▶ [O que se pede]:
1 > Indique se cada afirmação abaixo está de acordo com o texto sobre relação de emprego, respondendo sim ou não e citando literalmente as palavras do texto que decidem a resposta. (a) É preciso ser formado em Direito para conhecer melhor a relação de emprego. (b) As informações sobre relação de emprego são difíceis de encontrar. (c) O conceito de relação de emprego pode ser explicado apenas com a frase "a relação entre um empregado e um empregador".
2 > Reescreva o trecho do texto sobre relação de emprego entre "A boa notícia" e "trabalhadores, consigam aproveitá-las.", inclusive, trocando "trabalhadores" por "empregados".

▶ [Texto fornecido]:
####################

Relação de Emprego Após a Reforma Trabalhista
Existem algumas coisas na vida que parecem tão óbvias, a maioria das pessoas nunca reflete muito sobre elas; a relação de emprego é uma dessas coisas. A maioria dos trabalhadores – o leitor desse artigo possivelmente incluído – considera que relação de emprego é algo simples e até autoexplicativo: a relação entre um empregado e um empregador.
No entanto, não é possível nem começar a explicar o conceito de relação de emprego apenas com essa frase. Existem muito mais aspectos, especialmente do ponto de vista jurídico. Conhecer esses aspectos pode fazer toda a diferença para o trabalhador; para que ele entenda seus direitos, suas obrigações e as implicações de seus atos.
A boa notícia é que não é preciso ser formado em Direito nem um especialista na lei para conhecer melhor a relação de emprego; basta ter acesso às informações certas. A má notícia é que essas informações são difíceis de encontrar e, em geral, não são colocadas de uma maneira que os verdadeiros interessados, os trabalhadores, consigam aproveitá-las.
Para corrigir esse problema, preparamos um artigo extremamente completo, com tudo que você precisa saber sobre a relação de emprego em um único lugar, explicado de maneira objetiva e acessível. O que você vai aprender aqui pode, realmente, mudar a maneira como você encara suas relações com os empregadores. Então, marque essa página entre os seus favoritos, para que você possa voltar e consultar sempre que quiser, e boa leitura!

####################

▶ [Extrato de dados]:
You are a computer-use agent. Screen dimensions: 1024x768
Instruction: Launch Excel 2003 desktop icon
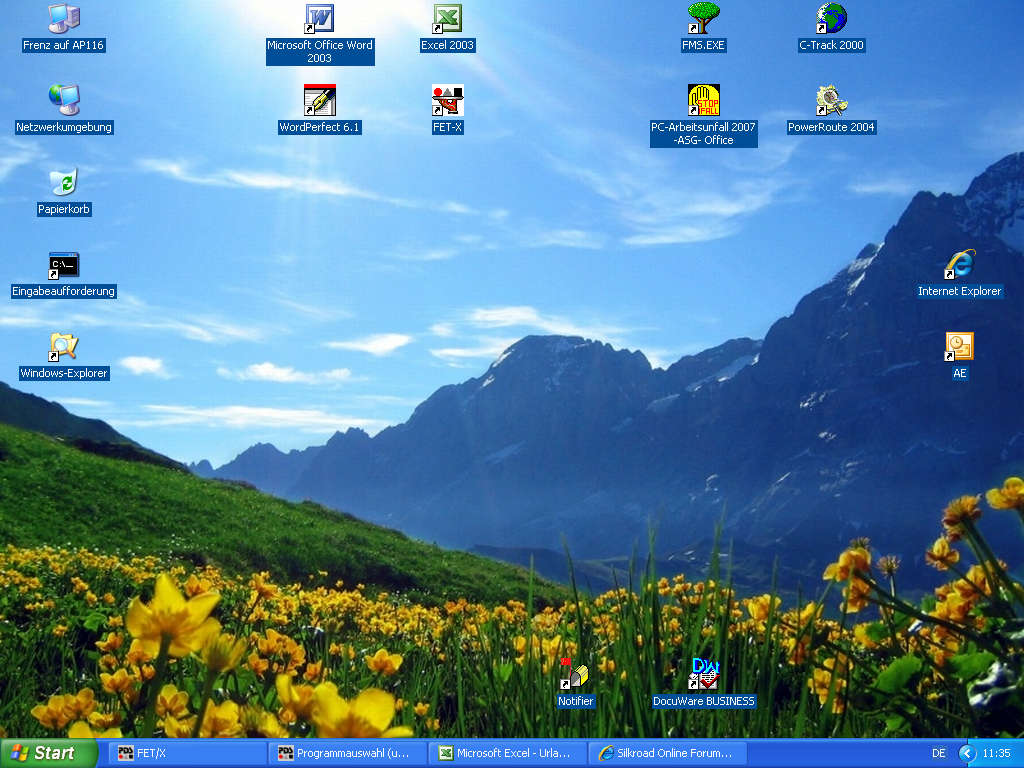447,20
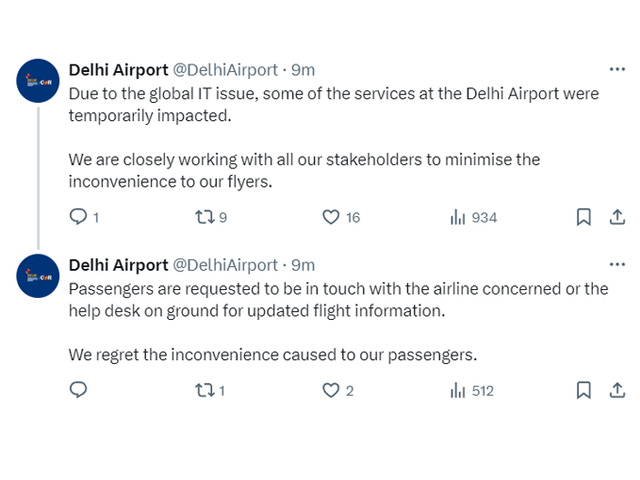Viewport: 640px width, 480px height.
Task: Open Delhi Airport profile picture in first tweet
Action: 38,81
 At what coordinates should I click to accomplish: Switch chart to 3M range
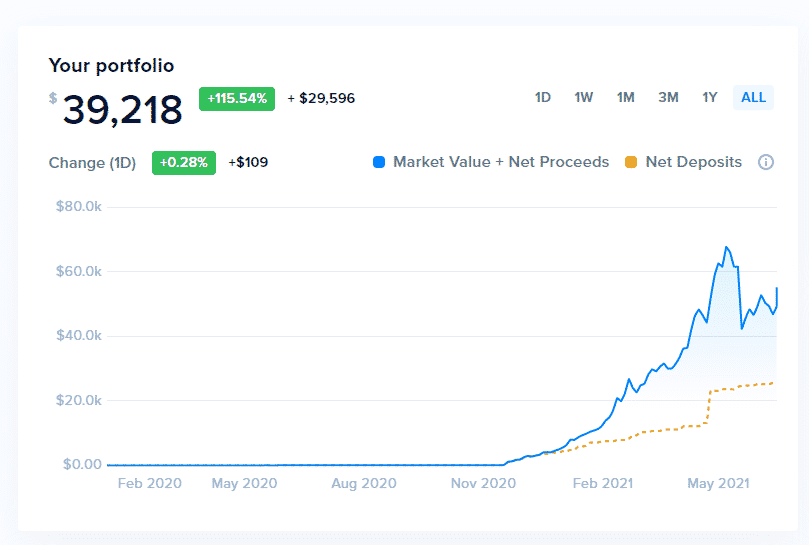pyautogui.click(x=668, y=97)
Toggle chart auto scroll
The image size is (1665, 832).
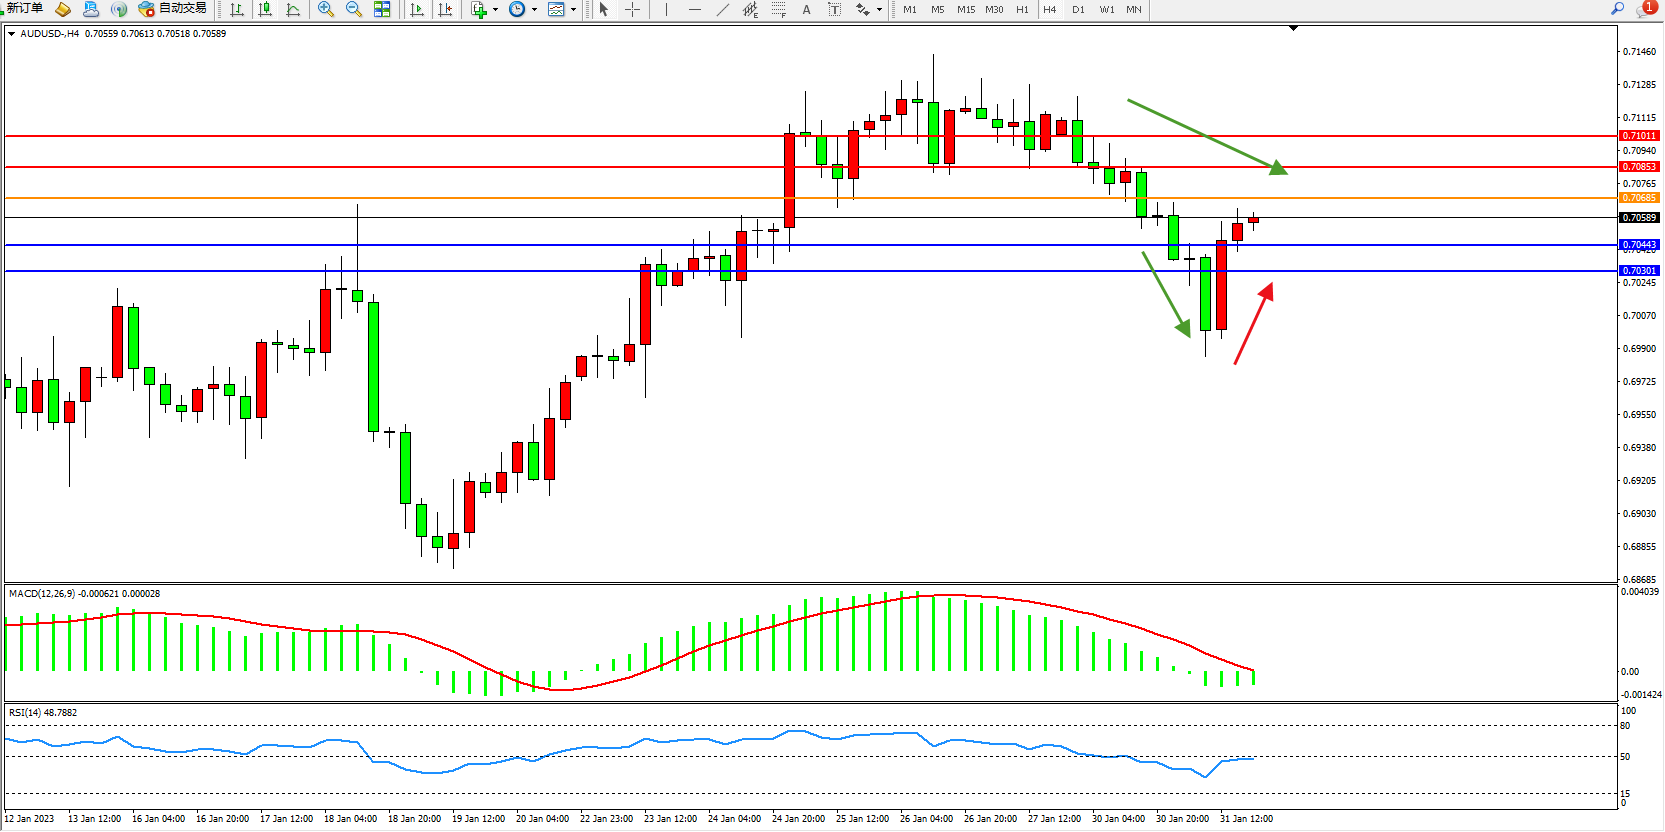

####################

▶ [Respostas do exercício]:
1 >
(a) Não: "não é preciso ser formado em Direito nem um especialista na lei para conhecer melhor a relação de emprego"
(b) Sim: "essas informações são difíceis de encontrar"
(c) Não: "não é possível nem começar a explicar o conceito de relação de emprego apenas com essa frase"

2 >
A boa notícia é que não é preciso ser formado em Direito nem um especialista na lei para conhecer melhor a relação de emprego; basta ter acesso às informações certas. A má notícia é que essas informações são difíceis de encontrar e, em geral, não são colocadas de uma maneira que os verdadeiros interessados, os empregados, consigam aproveitá-las.